(Photo credit: AA)
The World Bank released a report on 23 November desperately calling on Lebanon to restructure its banking sector in a fairer, more “equitable” way, given the extreme devaluation of the country’s currency and the rapid economic decline it faces.
According to the report, the value of the Lebanese lira has plummeted by 145 percent in the first ten months of this year alone, resulting in a staggering, triple-digit inflation rate. Lebanon’s inflation rate is expected “to average 186 [percent] in 2022,” – one of the highest inflation rates in the world.
Quoting World Bank Regional Director Jean-Christophe Carret, Lebanon’s financial losses exceed “72 billion US dollars, equivalent to more than three times of (Lebanon’s) GDP in 2021.”
Carret also said that “a financial sector bailout is unviable” due to the lack of public funds, referring to the International Monetary Fund (IMF) bailout package being negotiated with the Lebanese state.
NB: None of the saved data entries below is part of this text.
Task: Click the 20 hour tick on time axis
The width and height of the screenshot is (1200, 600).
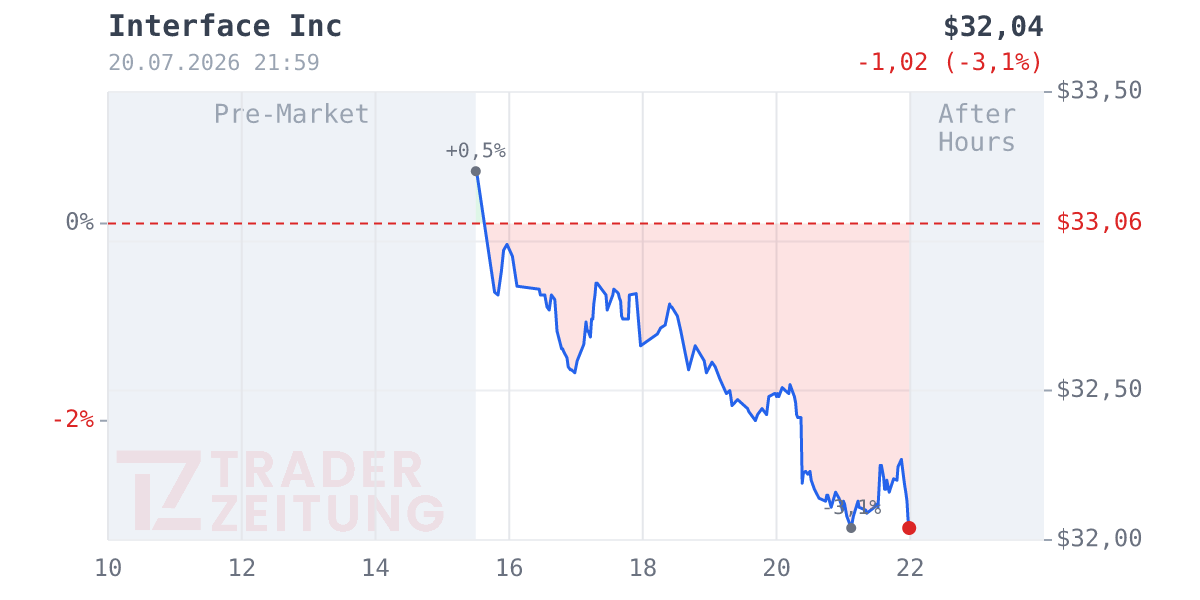Action: [x=776, y=568]
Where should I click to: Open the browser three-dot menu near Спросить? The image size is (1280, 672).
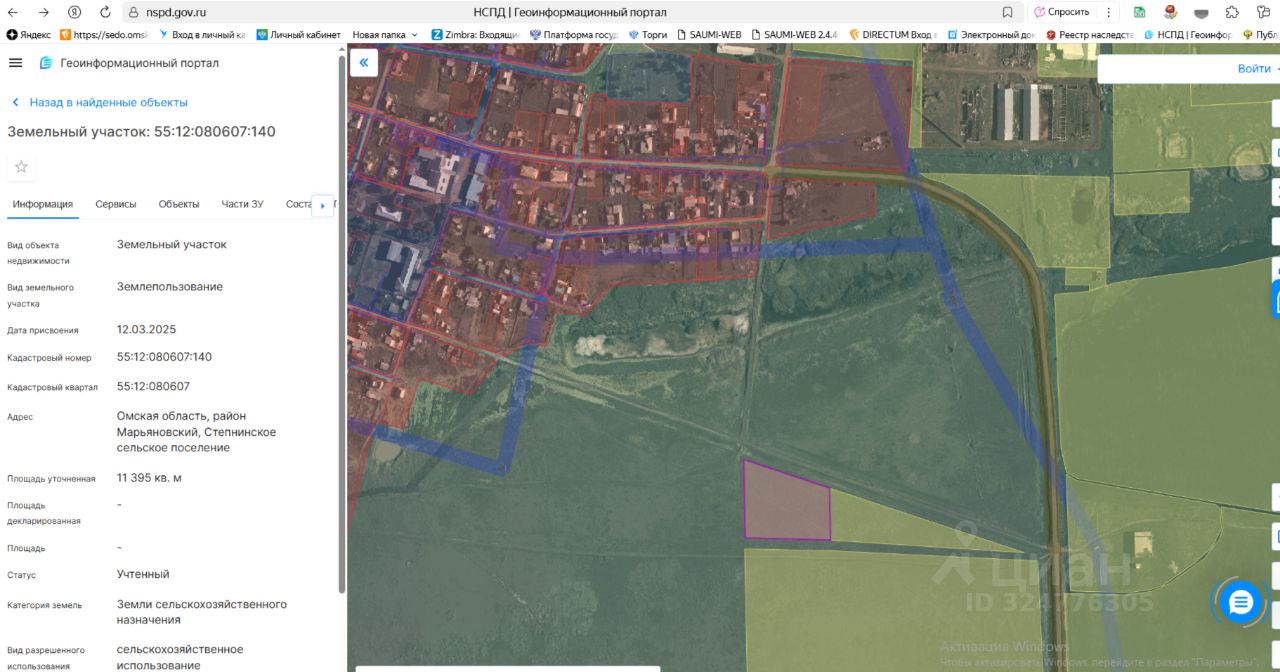click(x=1108, y=12)
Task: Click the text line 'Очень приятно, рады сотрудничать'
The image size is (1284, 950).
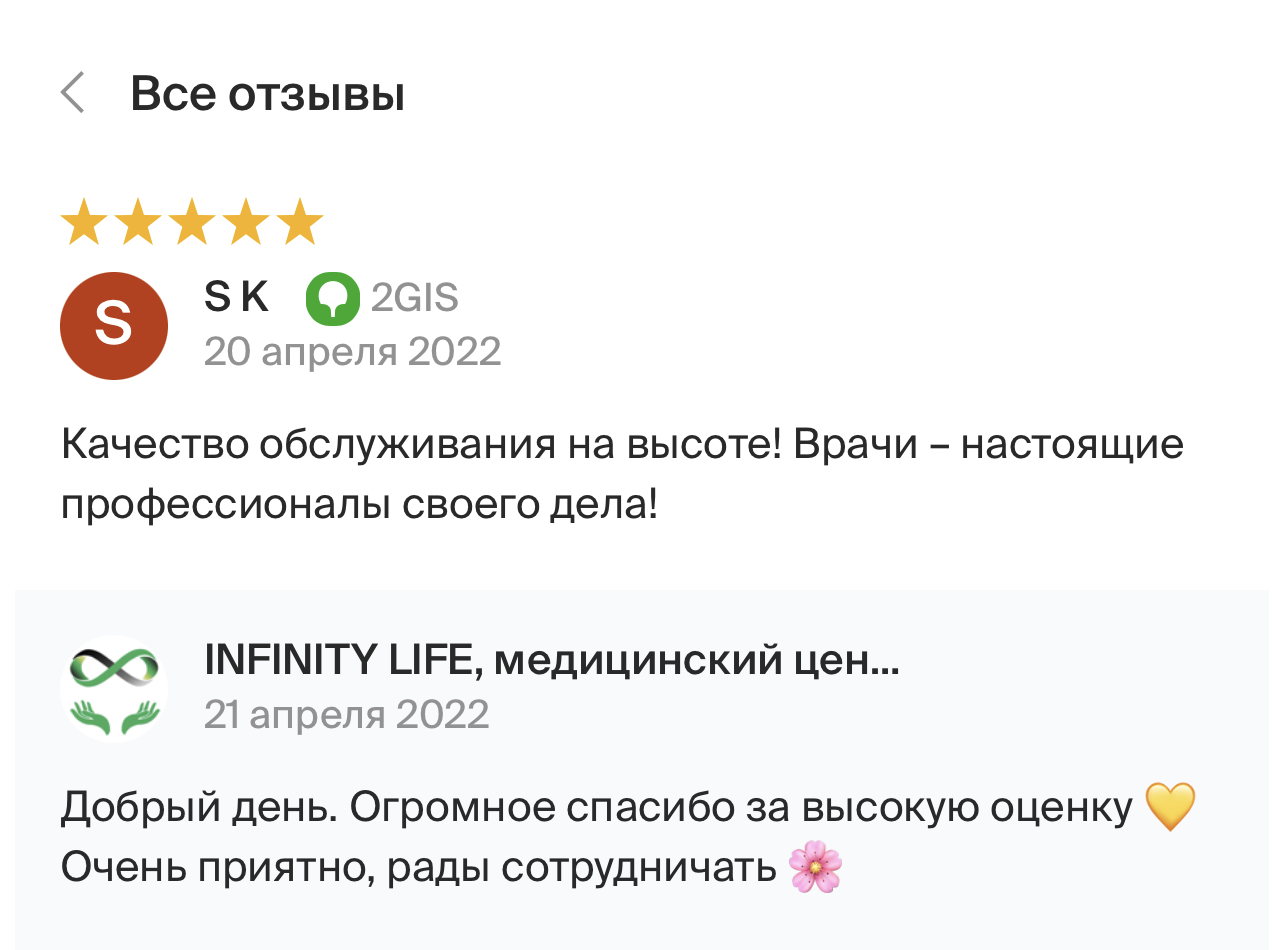Action: coord(418,868)
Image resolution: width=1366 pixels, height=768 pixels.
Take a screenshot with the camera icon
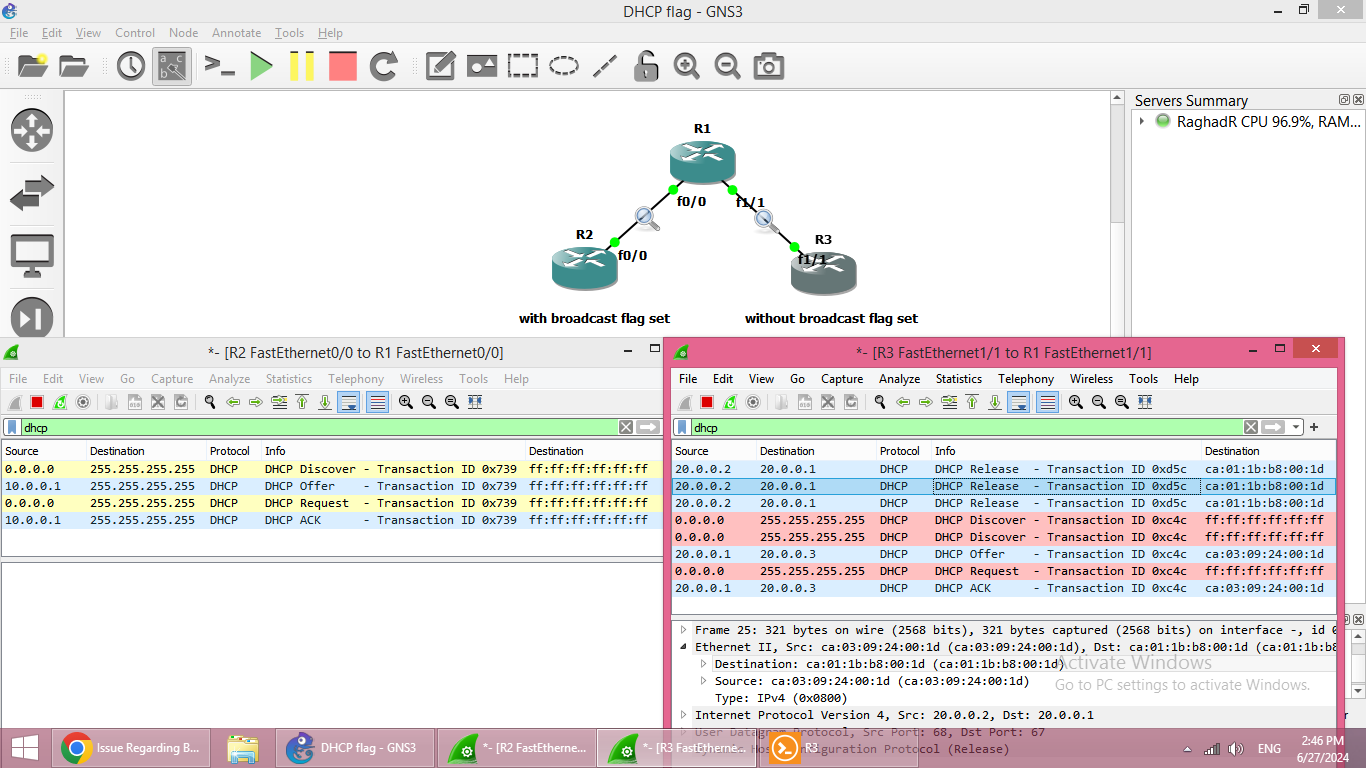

The World Bank director instead suggested a “bail-in strategy” – which he said protects taxpayers and small depositors, and represents the only realistic economic model for Lebanon.
The report also estimates that the country’s GDP will continue to decline by another 5.4 percent this year if no solution is implemented.
Lebanon is facing the most severe economic crisis in its history, and depositors are being forced to resort to crimes of passion in order to access their savings. On the same day the report was released, three depositors desperately stormed three different banks across the country in the latest of a wave of bank heists that rocked the country in September.
These bank storming episodes have continued into recent months, with some involving the use of firearms.
Lebanon is also plagued by an energy crisis which has been further exacerbated by the conflict in Ukraine. While ongoing yet stalemated negotiations with the IMF continue, the World Bank has continued to obstruct a US-sponsored gas deal to import electricity into the country via Egypt, Jordan, and Syria.
Despite offering the deal itself, Washington has refused to provide sanctions waivers to the companies involved – purposefully prolonging the crisis in an abhorrent form of political pressure. Carret was quoted as claiming in August – in justification of the US reluctance – that Lebanon “is not serious about the deal.”